II) 'Treatment of Post-partum Haemorrhage with sublingual misoprostol versus oxytocin in women receiving prophylactic oxytocin: a double-blind, randomised, non-inferiority trial.'

To read the full trial click here.

This study investigated if 800mcg of sublingual misoprostol or 40 IU IV oxytocin was more effective at treating PPH, in women who had alreday received oxytocin prophylaxis in the third stage of labour. The same primary outcomes measured were if active bleeding was controlled within 20 minutes and if 'additional blood loss' of 300mL or more occurred. Active bleeding was controlled within 20 minutes for 89% of the misoprostol group and 90% of the oxytocin group. The number of women with additional bleeding however were similar in the two groups.
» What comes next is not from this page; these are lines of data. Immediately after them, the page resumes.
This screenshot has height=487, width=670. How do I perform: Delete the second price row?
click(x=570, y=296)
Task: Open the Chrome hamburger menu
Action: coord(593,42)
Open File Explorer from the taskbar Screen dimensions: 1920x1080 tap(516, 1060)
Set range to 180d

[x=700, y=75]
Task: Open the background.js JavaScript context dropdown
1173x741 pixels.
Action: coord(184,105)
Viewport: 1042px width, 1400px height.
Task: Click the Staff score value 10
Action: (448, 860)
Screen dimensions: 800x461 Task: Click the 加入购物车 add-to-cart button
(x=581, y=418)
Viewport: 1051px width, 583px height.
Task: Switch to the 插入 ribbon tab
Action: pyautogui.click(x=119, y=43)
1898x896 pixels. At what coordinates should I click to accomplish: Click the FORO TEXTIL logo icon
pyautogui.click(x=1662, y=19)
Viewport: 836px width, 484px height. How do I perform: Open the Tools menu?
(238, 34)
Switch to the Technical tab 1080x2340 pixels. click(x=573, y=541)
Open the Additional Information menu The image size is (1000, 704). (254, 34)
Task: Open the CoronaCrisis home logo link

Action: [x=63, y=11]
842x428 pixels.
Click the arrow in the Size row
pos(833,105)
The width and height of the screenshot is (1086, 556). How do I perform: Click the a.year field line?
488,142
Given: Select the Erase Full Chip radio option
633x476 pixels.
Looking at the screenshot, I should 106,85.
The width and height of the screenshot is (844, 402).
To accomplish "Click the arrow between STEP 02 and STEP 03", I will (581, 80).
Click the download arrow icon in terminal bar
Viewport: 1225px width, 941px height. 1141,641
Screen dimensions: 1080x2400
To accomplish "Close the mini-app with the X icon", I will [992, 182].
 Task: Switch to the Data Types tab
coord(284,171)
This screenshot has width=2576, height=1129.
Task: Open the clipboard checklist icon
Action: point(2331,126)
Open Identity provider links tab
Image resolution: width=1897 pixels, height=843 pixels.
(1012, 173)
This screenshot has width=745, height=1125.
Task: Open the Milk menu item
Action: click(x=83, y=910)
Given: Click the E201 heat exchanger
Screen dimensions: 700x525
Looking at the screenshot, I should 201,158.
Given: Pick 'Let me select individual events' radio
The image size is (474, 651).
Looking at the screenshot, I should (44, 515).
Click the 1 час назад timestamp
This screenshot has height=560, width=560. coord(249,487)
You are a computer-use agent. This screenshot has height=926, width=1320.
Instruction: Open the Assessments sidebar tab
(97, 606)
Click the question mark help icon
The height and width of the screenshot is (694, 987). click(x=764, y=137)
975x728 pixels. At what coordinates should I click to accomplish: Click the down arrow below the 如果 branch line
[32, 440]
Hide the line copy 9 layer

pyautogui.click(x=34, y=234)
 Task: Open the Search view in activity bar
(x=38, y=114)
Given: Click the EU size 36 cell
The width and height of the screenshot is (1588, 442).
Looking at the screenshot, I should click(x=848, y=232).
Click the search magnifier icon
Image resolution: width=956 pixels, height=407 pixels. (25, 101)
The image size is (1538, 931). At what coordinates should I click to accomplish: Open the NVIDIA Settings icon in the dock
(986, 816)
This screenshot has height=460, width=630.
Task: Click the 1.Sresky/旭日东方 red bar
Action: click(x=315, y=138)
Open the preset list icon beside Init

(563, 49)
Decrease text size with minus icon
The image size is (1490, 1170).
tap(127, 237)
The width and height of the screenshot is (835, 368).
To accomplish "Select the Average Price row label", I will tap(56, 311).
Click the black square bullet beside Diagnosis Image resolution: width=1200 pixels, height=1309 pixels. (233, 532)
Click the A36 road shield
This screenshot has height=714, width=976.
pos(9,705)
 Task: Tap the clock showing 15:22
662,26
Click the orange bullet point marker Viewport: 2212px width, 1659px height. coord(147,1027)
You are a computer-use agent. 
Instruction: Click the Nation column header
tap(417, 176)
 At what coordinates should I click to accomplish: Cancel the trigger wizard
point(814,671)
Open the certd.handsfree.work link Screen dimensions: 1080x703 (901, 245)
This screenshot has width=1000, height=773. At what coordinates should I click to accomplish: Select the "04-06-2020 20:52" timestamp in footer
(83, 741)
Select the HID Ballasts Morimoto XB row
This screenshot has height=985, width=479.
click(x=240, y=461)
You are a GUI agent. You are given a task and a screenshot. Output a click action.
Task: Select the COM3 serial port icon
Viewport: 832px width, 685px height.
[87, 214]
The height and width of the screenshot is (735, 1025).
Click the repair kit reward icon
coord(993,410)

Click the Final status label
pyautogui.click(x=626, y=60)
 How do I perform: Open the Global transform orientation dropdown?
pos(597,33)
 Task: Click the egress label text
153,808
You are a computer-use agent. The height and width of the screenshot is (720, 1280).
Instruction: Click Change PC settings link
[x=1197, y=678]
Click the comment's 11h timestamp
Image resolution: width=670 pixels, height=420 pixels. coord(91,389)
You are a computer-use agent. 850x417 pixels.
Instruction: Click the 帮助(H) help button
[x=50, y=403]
Side effects of shivering and pyrexia were more common in the misoprostol group. Compared with when women had not recieved oxytocin prophylaxis in the previous trial, both misoprostol and oxytocin were less successful at PPH treatment; the average time taken for active bleeding to cease was 7 minutes more. In conclusion, for those women already given oxytocin prophylaxis, misoprostol and oxytocin are of very similar efficacy. 

III) 'Misoprostol as an adjunct to standard uterotonics for treatment of post-partum haemorrhage: a multicentre, double-blind randomised control trial.' 

To read the full trial click here.

This study investigated 600mcg Misoprostol administered to women diagnosed with PPH as well as the administration of an injectable uterotonic. The aim of the trial was to see if Misoprostol as an adjunct treatment could prevent further blood loss - the primary outcome was whether blood loss of 500mL or more occurred within 60 minutes. No difference was observed between the groups for the primary outcome. Thus, this trial concluded that there was no evidence that the use of Misoprostol as an adjunctive therapy to oxytocin is of any benefit in PPH treatment. Not only was there no evidence of it's beneficial nature, side effects of shivering and pyrexia were higher in the misoprostol group.